で、結局Dは「あの子を返して」って言って泣き崩れちまってな。

 冬の寒い日だったよ。車の前でDは、俺の着せた上着を投げ出しておいおい泣いていた。

 それ見てたら俺もだんだん腹が立ってきてよぉ。まぁ今思うと、不安定な状態の人間相手に絶対ありえない対応ではあったんだが、その時はカッときちまって「俺だって限界なんだよ!そんなにいうならあの子ってのを見せてくれよ!!」って怒鳴りつけたの。

 したらDのやつ、急に笑って「良いよぉ」って言い出しやがった。

 それで一旦二人で家に帰って、寝室に行ったんだよ。Dがベッドの下をガサゴソ漁って、なんかお菓子の缶箱?みてぇなもんを取り出してきた。ビーズとかでデコレーションされててよ、マジックペンで「たからもの」って書いてあんの。小学生の女の子がつくりそうなその箱のセンスと、それを持ってる髪もボサボサで30過ぎのDのギャップが、まぁ年齢差別ってやつなんだろうけど生理的にどうにもキツくて、妙に切なかったよ。Dの手が震えててな、箱の中からトプトプ水っぽい音がする。そっとDが蓋を開けたら、そこには黄色っぽい水に浸かった「何かの胎児」みたいなものが入ってた。大きさは直径5センチくらいかな?しおしおになった花なんかと一緒にぷかぷか浮かんでて、足のあたりが黒ずんでいる。

「これが、あ、あの子……」ってDが言った。

 俺は咄嗟に両手を自分の口に当てた。そうしないとゲロ吐きそうでさ。

 なんかさ、吐くのは絶対違う気がしたんだよな。どんなに悍ましくても、わけわかんなくても。

「ごめんね、私、こんなに弱くて、こんなに醜くて」

 Dはそういって箱の蓋を閉じると「別れよっか」って笑った。さっきの笑顔とは違う、綺麗な笑顔だったよ。

 そっからは、俺ももう「あの子」を「いる」体で話を進めた。「親権は譲るし養育費も払う」ってことで話はついて、まぁDは「養育費はいいよ」って言ってたけど、「いる」ことにした以上は父親としてな?

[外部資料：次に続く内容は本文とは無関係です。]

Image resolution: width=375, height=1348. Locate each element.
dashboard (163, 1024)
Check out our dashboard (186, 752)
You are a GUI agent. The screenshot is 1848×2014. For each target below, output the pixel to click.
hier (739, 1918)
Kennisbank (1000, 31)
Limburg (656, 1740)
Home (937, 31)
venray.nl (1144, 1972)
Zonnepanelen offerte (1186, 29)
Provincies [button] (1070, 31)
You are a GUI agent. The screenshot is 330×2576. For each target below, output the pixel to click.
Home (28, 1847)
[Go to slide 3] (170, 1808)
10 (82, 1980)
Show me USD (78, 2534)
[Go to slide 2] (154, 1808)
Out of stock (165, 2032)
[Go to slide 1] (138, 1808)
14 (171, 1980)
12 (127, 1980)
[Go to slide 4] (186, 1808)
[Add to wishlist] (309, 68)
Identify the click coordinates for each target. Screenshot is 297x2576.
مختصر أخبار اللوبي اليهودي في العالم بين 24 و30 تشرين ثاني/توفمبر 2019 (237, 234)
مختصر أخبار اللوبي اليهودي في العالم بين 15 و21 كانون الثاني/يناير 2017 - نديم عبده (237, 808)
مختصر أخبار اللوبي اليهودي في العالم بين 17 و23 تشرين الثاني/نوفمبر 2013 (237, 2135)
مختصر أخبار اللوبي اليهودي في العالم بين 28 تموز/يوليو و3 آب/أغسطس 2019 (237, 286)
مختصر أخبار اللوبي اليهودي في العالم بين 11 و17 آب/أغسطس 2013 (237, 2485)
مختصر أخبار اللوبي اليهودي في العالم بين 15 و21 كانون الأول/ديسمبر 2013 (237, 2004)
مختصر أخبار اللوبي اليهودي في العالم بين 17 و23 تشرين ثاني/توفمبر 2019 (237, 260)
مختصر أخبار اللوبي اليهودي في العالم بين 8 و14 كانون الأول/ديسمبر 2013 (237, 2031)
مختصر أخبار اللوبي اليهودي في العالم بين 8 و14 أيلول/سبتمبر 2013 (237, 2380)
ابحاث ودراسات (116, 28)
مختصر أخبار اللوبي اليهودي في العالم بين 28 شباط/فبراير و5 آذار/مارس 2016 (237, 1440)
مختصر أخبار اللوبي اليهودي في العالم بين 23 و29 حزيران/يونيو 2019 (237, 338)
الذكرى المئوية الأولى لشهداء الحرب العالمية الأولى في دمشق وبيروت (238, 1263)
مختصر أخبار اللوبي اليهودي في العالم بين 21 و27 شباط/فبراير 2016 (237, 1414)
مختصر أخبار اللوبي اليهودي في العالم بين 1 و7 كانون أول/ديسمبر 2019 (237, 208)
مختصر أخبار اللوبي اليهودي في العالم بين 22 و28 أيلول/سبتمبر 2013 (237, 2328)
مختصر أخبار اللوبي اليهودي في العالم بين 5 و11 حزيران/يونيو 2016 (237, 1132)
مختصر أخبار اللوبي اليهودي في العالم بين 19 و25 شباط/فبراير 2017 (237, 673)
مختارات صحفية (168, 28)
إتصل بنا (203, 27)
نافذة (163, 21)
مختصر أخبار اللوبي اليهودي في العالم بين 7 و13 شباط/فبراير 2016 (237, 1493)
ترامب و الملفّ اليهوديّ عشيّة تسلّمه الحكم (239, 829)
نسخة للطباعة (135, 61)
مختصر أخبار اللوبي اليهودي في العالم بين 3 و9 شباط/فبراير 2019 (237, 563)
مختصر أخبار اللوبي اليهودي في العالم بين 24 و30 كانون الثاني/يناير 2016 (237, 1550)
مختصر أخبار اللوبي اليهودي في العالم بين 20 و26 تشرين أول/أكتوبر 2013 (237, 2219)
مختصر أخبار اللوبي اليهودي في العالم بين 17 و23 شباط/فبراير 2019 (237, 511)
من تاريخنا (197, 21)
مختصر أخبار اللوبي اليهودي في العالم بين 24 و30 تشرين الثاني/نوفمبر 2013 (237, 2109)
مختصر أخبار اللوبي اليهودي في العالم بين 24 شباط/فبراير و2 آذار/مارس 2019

 んでようやく別れることができたよ。そのあとは特にモメることもなかったな。Dの新しい住居も少し時間はかかったけど無事見つかって、その一ヶ月後には引っ越すことになった。

 最後の晩は少しだけ寂しくて、今日で最後ってのもあって久しぶりに和やかに食卓を囲んだな。「あの子」もテーブルに置いてさ、テレビを見て、くだらねぇ話して、それから眠って、次の日の朝イチで引っ越していった。

 「あの子」がどうなったのかは知らん。Dが今どうしてるかも知らない。でもまぁ、Dが幸せになってくれたらいいなとは思ってるよ。